:: Исходный текст ::
::::
Иногда преувеличения его и непонимание прямого смысла того, что он читает, по истине поразительны. Тот же составитель "Материалов для биографии Пушкина" касается в одном позднейшем своем труде известного общества "Зеленой лампы", членом которого состоял одно время наш поэт, и определяет общество это, как простое оргиаческое, не имевшее никакой политической окраски, занимавшееся преимущественно театральными делами и устраивавшее у себя пиры и зрелища далеко не целомудренного характера. Определение это не понравилось г. Ефремову и отразилось в его уме и понимании следующим образом: "...Анненков неосновательно свел (общество "Зеленой лампы") на степень развратно-грязного и шутовского, смешав его даже с татариновской сектой" (прим. 1, т. I, 559). Ничего подобного не делал г. Анненков, но что нужды? Надо же поместить наперед изготовленное, крепкое слово на предназначенное ему заранее место. В тех случаях, когда по отсутствию документов и предлога к употреблению такого слова оно становится затруднительным, г. Ефремов прибегает к восклицательным и вопросительным знакам. В этом роде весьма замечательна пара знаков удивления, пристегнутая им к словам г. Анненкова о кишиневском послании поэта, 1821 года, В.Л. Давыдову. Одна часть послания, им же г. Анненковым и найденного в бумагах поэта, была приведена им в статье о Пушкине ("Вестник Европы" 1874 г., No 1), а от сообщения другой биограф отказался, ограничившись передачей стихов, где поэт извещает о своем говений у Инзова, и заменил все следовавшее затем словами: "и так далее до последних пределов глумления". Передавая эти строки г. Анненкова, г. Ефремов сопровождает их двумя знаками восклицания в скобках (т. I, стр. 558). Что означают они, какому движению мысли г. Ефремова призваны отвечать? Сомневается ли он в том, что в минуты страсти поэт мог нисходить до глумления над очень важными предметами,-- на это есть свидетельства, которые г. Ефремов лучше знает, чем кто-либо другой,-- или г. Ефремов негодует на непочтительное обозначение словом глумление произведений такого рода, как вышеупомянутое послание В.Л. Давыдову? Нелегко понять редактора нового издания в роли защитника, как и в роли обвинителя. Но все это еще безделица в сравнении с тем, что является в других местах под пером редактора нового издания.
::::
:: Вопросы к тексту ::
- A) Перечислите все признаки, которыми составитель «Материалов для биографии Пушкина» определяет общество «Зеленой лампы» в отрывке о редакторской работе г. Ефремова.
- B) Продолжите отрывок о редакторской работе г. Ефремова, начиная сразу после его последнего предложения.
::::
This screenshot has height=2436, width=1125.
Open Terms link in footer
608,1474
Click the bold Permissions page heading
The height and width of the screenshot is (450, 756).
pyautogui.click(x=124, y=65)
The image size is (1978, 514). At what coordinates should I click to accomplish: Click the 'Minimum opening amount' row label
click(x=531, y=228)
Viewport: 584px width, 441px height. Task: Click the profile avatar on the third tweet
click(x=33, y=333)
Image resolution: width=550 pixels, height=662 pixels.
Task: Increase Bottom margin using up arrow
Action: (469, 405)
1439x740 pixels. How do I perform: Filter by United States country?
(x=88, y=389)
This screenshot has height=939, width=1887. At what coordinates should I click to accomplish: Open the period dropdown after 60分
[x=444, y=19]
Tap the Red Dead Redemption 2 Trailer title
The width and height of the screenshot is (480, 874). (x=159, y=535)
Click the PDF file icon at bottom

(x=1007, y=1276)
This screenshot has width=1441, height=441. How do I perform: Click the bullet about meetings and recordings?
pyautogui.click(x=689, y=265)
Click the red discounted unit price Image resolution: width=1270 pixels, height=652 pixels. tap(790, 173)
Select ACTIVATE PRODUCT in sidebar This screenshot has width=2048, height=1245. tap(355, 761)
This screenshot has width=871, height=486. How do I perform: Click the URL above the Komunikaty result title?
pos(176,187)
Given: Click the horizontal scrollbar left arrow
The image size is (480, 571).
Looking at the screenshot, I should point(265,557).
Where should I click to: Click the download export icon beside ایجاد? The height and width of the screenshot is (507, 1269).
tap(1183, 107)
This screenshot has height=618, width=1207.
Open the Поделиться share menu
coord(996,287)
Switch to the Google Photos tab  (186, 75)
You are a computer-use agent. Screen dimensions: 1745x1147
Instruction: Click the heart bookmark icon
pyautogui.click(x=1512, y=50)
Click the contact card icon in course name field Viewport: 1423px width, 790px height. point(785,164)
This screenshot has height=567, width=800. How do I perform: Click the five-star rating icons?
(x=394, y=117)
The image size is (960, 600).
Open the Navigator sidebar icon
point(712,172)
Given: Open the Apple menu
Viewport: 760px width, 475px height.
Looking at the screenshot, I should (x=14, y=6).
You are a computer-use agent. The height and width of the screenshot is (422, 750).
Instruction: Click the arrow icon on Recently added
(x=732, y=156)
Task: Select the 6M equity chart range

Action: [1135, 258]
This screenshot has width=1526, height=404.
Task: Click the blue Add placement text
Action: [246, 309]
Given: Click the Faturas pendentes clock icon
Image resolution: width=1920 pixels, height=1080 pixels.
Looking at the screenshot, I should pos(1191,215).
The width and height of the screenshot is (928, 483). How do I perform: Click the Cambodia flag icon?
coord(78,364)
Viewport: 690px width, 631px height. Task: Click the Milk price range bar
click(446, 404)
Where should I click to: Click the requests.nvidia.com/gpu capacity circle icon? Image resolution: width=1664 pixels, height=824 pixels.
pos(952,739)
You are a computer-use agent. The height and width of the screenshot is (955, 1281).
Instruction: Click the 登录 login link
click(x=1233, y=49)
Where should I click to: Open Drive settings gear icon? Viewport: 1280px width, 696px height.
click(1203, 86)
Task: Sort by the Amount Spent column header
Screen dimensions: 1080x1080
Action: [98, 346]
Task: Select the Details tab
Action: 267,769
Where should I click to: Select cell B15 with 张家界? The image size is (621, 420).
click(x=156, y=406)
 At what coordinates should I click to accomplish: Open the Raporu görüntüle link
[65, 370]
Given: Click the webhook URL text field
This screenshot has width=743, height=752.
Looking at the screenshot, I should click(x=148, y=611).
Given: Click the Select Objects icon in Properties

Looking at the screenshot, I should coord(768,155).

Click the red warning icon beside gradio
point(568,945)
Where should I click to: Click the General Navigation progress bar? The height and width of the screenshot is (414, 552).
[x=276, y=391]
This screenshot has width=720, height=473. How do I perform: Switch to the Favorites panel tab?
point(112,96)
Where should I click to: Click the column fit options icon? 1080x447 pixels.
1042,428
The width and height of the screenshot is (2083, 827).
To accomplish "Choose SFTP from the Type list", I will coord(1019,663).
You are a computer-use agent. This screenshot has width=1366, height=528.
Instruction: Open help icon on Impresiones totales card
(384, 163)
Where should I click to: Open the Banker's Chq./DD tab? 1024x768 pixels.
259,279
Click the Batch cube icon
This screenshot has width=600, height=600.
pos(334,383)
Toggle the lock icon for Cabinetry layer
::::
:: Ваши письменные ответы ::
- A)
- простое оргиаческое общество;
- не имевшее никакой политической окраски;
- занимавшееся преимущественно театральными делами;
- устраивавшее у себя пиры и зрелища далеко не целомудренного характера.

- B)
Привычка подменять мысли и намерения, встречаемые автором, теми, которые приходятся более по вкусу самого редактора, должна была довести его до неблагонадежных заявлений. Пример такого печального результата библиографических разысканий г. Ефремова мы видим в примечании, которым он сопровождает два знаменитых послания Пушкина "К цензору". Выписываем существенную его часть целиком: оно дает образчик всей манеры г. Ефремова относиться к своей задаче редактора.

"Два послания цензору", говорит он, -- "...в сокращенном виде явились в VII т. издания г. Анненкова, который имел мужество заявить, что они под его рукою стали лучше, ибо очищены им: "Очищенные от намеков, касавшихся современных поэту лиц и событий, они теряют всякий признак сатирического или полемического направления и только могут служить образцом строгого и высокого понимания одного из важнейших общественных служений". Действительно, мы видим цензурную рукопись VII тома и не нашли в этих стихотворениях ни одного цензурного исключения, так что вся честь очистки принадлежит г. Анненкову, который и заглавие им дал "Посланий к Аристарху..." (I, стр. 572).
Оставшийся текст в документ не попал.